Sitôt, la prime octroyée, Zaaf s'offre une pause déjeuner bien méritée dans un pré jouxtant le parcours. Epuisé, tout de même, par tant de frasques inconsidérées mais, néanmoins, satisfait de la coquette recette engendrée lors de cette journée faste, l'Algérois laissera filer le peloton et terminera l'étape au Tréport, en roue libre, loin derrière ses camarades. Il est bien évident qu'un tel comportement frisant quelque peu l'égoïsme primaire sur bien des points, attise, sinon les jalousies, tout au moins la réprobation d'une grande partie du peloton. Ainsi, les Français qui, déjà désobligés, à force de tenter de canaliser les velléités suicidaires de l'impétueux, se voient, en outre, affubler par celui-ci, du sulfureux sobriquets de Chiens de garde !

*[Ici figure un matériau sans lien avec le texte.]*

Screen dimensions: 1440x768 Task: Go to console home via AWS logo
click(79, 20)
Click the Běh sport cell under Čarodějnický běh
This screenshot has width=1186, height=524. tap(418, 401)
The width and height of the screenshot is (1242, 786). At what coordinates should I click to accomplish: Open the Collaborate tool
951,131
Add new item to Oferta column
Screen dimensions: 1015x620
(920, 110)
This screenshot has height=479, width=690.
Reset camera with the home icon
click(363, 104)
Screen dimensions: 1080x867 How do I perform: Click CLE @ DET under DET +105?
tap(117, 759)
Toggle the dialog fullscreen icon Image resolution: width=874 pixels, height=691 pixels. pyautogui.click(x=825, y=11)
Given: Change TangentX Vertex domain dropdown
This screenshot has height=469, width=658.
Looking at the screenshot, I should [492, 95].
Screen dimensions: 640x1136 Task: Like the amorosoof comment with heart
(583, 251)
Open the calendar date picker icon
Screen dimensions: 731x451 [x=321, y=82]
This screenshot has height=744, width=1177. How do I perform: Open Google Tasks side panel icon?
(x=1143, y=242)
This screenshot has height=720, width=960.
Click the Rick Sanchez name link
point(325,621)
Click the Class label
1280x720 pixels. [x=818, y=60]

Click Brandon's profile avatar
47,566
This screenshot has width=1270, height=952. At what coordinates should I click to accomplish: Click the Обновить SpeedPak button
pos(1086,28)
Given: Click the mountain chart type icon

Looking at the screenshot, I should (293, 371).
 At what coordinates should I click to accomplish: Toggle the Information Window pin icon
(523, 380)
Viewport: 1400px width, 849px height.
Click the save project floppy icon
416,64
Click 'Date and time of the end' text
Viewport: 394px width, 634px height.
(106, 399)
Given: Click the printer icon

En effet, ceux-ci sont coupables, aux yeux d'Abdel, d'essayer d'annihiler ses tentatives d'échappée. Il n'est pas nécessaire de narrer, ici, et vous en conviendrez volontiers, la liste des noms d'oiseau proférés à ce moment précis par l'inénarrable Grand Fusil. Mais le filou Algérois a de la ressource et possède plus d'un tour dans son sac et dès l'étape Carcassonne-Montpellier, il se tourne vers le clan Transalpin pour un énième deal de haute volée.

Sa stratégie ? Provoquer une attaque en compagnie de deux ou trois Italiens et prendre la tangente pendant que le reste de la Squadra sera, quant à elle, préoccuper à cadenasser le peloton empêchant ainsi tout autre nation à exploiter le filon. Il baignait, réellement, dans l'euphorie irrationnelle, notre bonhomme. Toujours est il qu'après avoir enclenché les hostilités, comme à son habitude, il se retrouva, rapidement, isolé à l'avant et attendit, en vain, le renfort salvateur des Italiens qui ne vint jamais.

En revanche, c'est une colonie de fantassin bleu-blanc-rouge qu'il vit apparaître, le plongeant, irrémédiablement, dans le plus grand désarroi. Cette passe d'armes imprévue et singulière eut pour effet de rejeter à l'arrière le Campionissimo victime d'une défaillance inattendue. Impayable, Abdelkader Zaaf, se déculpabilisera avec une ironie désarçonnante en accusant les Italiens d'être les seuls responsables de la déconvenue de leur leader. Coursier atypique, l'Algérois terminera lanterne rouge de ce Tour 51 à près de cinq heures du Pédaleur de Charme mais la besace agrémentée de ses ingénieuses pitreries sonnantes et trébuchantes. Les manières peu académiques dont Zaaf a usé sur ce Tour n'enlèveront, toutefois, nullement, l'estime et l'admiration générée, à son égard, par un peloton reconnaissant de compter dans ses rangs un tel animateur fut ce t'il rocambolesque. Le tempérament méditerranéen au paroxysme de son originalité avait plané haut sur cette Grande Boucle.

Zaaf termine juste derrière Manu MAYEN, l'emblématique routier de notre club aux nombreuses participations au Tour de France.